» EXERCISE
Copy the stretch of entries from the line containing "How do I perform: Click the Отмена button?" through the end of the entries, swapping "button" for "control" and keeping everything else the same. Leave the pictures out of your answer.

====

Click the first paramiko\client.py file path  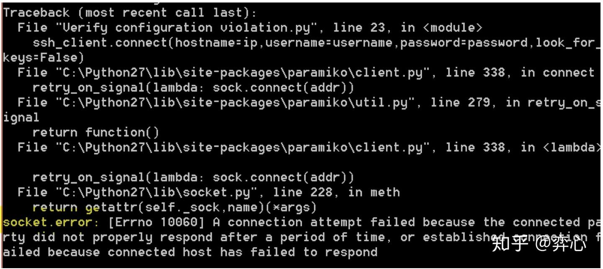pos(245,73)
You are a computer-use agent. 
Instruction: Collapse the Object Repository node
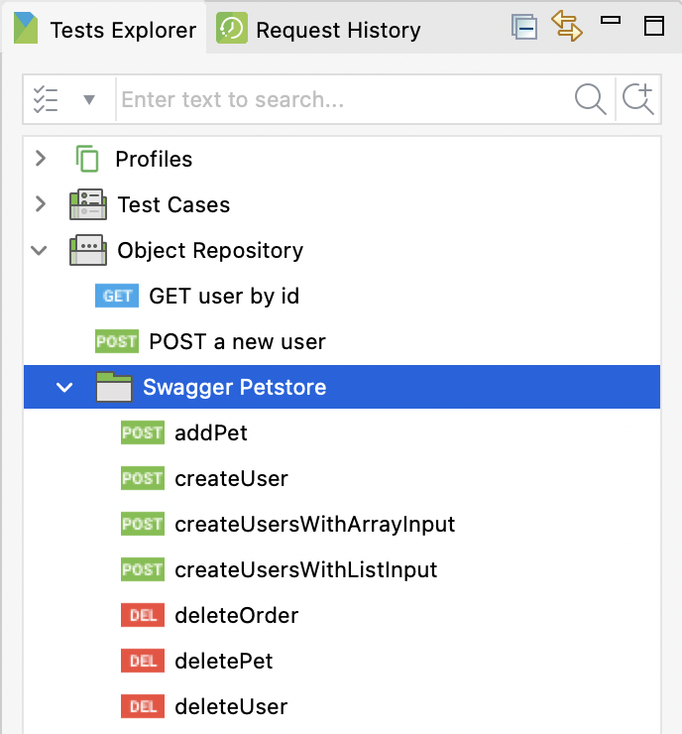41,250
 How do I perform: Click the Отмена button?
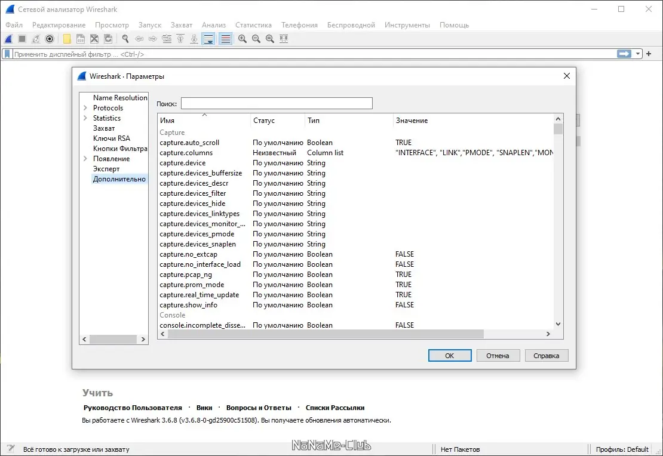498,355
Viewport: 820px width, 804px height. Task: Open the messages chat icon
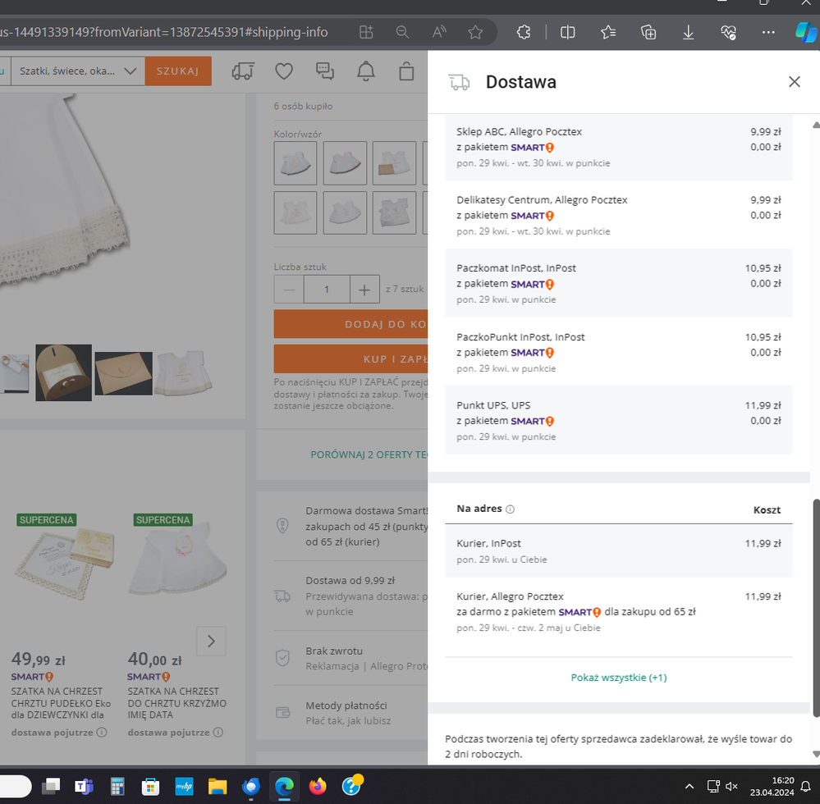click(x=325, y=71)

====

» PROBLEM SOLUTION
 How do I perform: Click the Отмена control?
498,355
Viewport: 820px width, 804px height. Task: Open the messages chat icon
click(x=325, y=71)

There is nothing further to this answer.